Member of the Colorado Senate from the 29th district
- Incumbent
- Assumed office January 9, 2025
- Preceded by: Janet Buckner

Member of the Colorado House of Representatives from the 41st district
- In office January 13, 2021 – January 9, 2025
- Preceded by: Jovan Melton
- Succeeded by: Jamie Jackson

Personal details
- Born: Denver, Colorado, U.S.
- Party: Democratic
- Education: University of Colorado Denver (BA, MPP)
- Website: Campaign website

= Iman Jodeh =

American politician

Iman Mohamad Jodeh is an American politician serving as a Democratic member of the Colorado Senate from the 29th district. Elected to the Colorado House of Representatives in 2020, she is the first Muslim elected to the legislature and assumed office on January 13, 2021. She became a Colorado State Senator on January 9, 2025.

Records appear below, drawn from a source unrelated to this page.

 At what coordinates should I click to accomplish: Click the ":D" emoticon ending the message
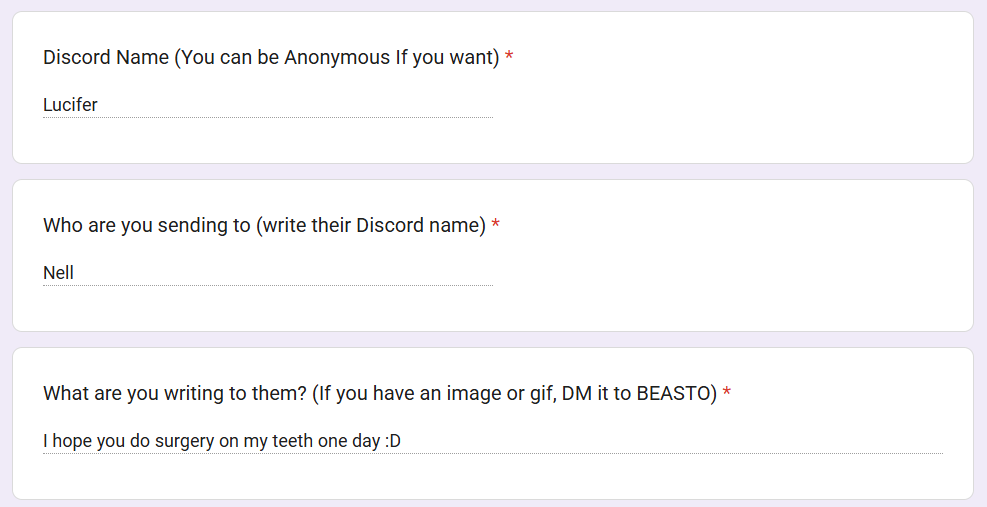click(x=392, y=440)
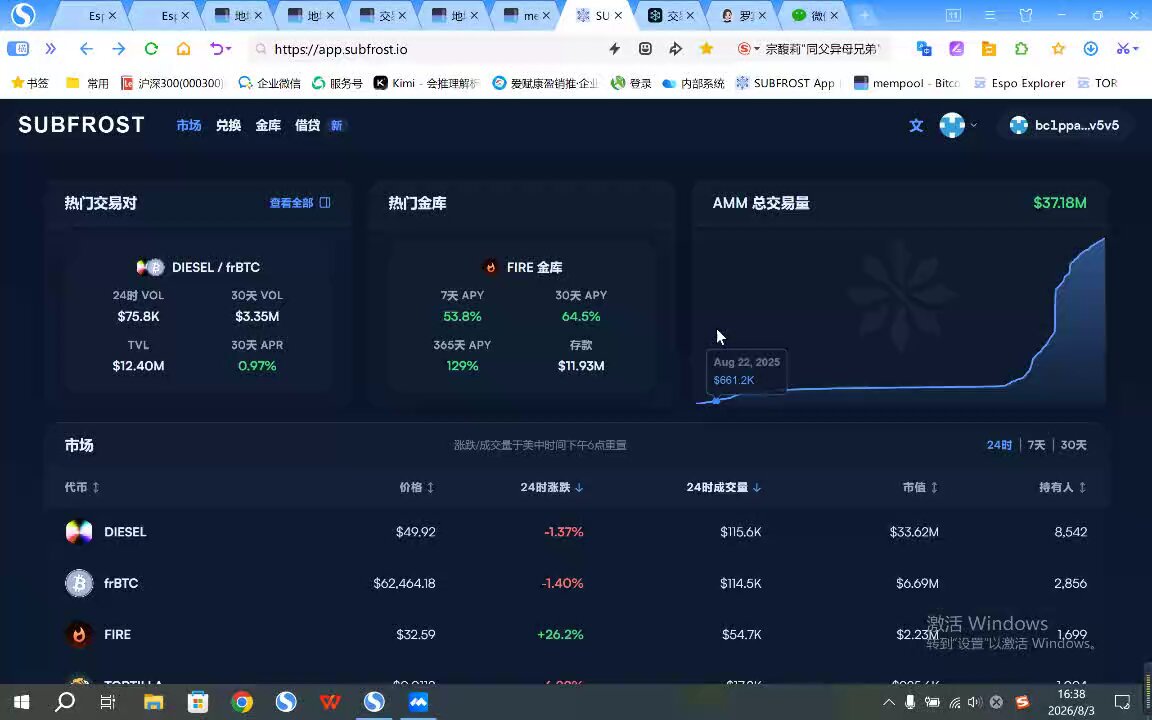Open the network selector globe dropdown

958,125
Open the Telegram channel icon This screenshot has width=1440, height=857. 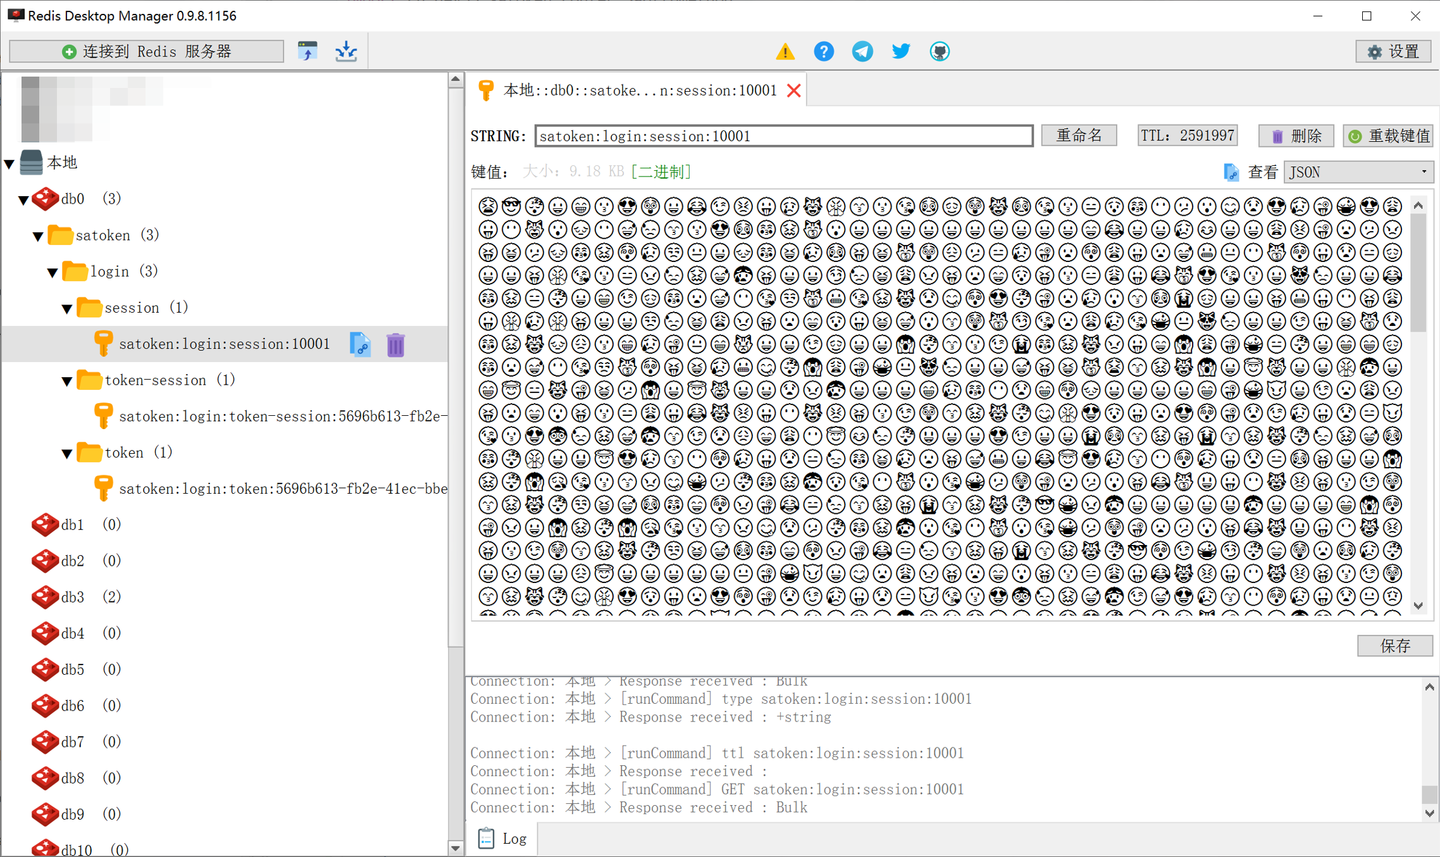(x=862, y=52)
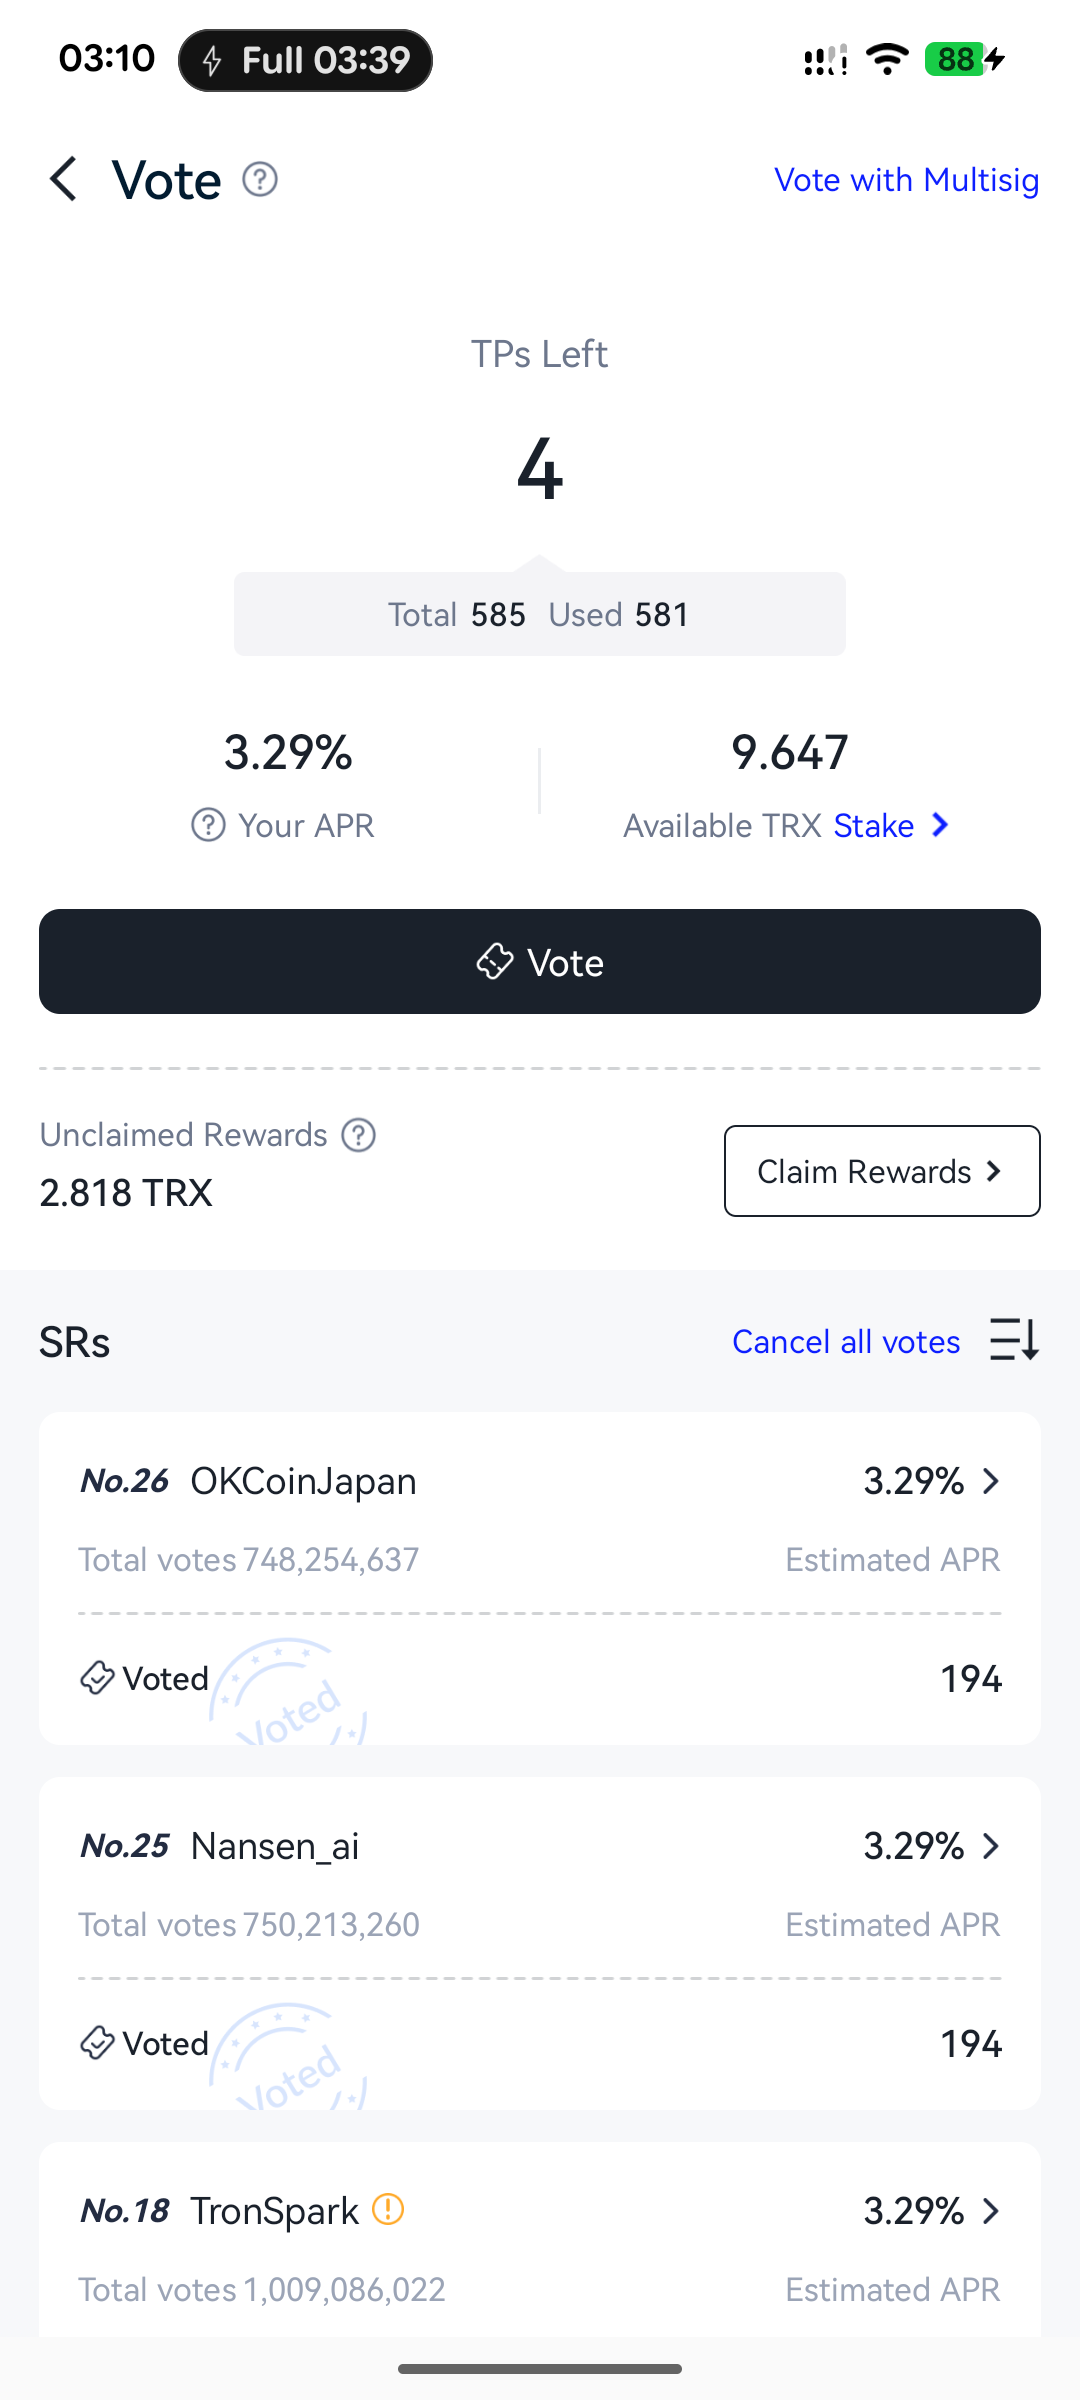Tap the Stake link

(x=874, y=826)
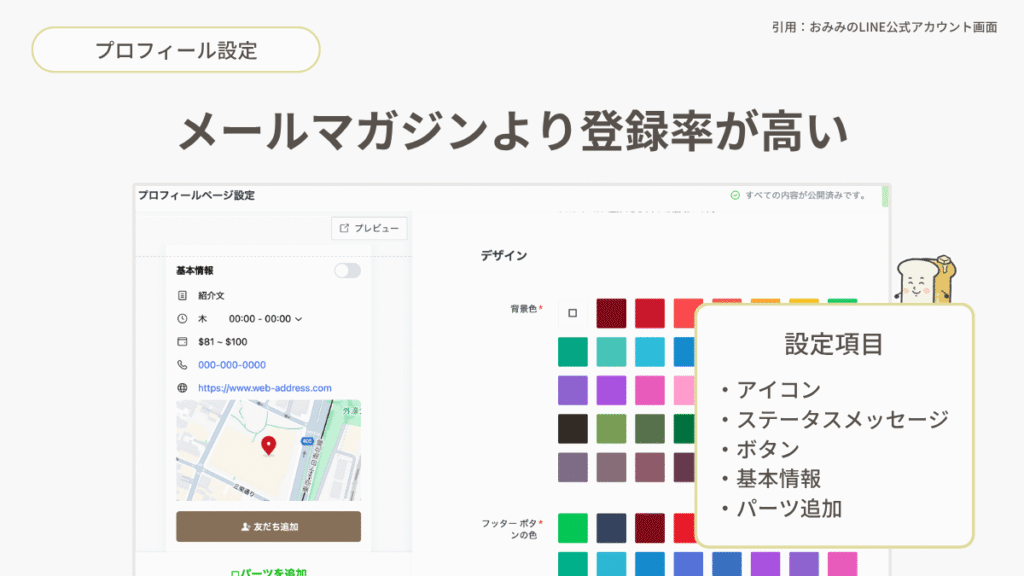The width and height of the screenshot is (1024, 576).
Task: Click the 紹介文 document icon
Action: point(182,296)
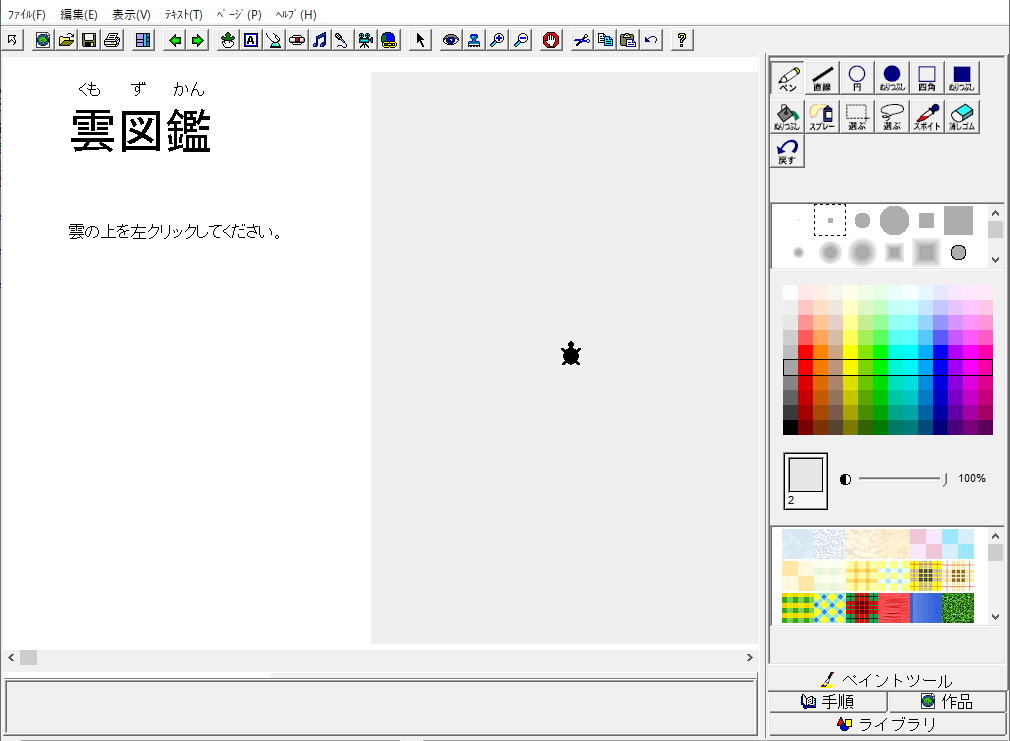Viewport: 1010px width, 741px height.
Task: Open the ファイル(F) menu
Action: (26, 15)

== Early life and education ==
Jodeh was born in Denver, the daughter of Palestinian parents who immigrated to the United States in 1974. She grew up in neighboring Aurora, and graduated from Overland High School. She earned a Bachelor of Arts in political science and history in 2004 and Master of Public Policy from University of Colorado Denver in 2006.

== Career ==
Jodeh has worked as a community liaison for the Interfaith Alliance of Colorado. In 2008, she founded Meet the Middle East, a non-profit whose mission is to bridge understanding between Americans and what she says is the "most misunderstood region of the world."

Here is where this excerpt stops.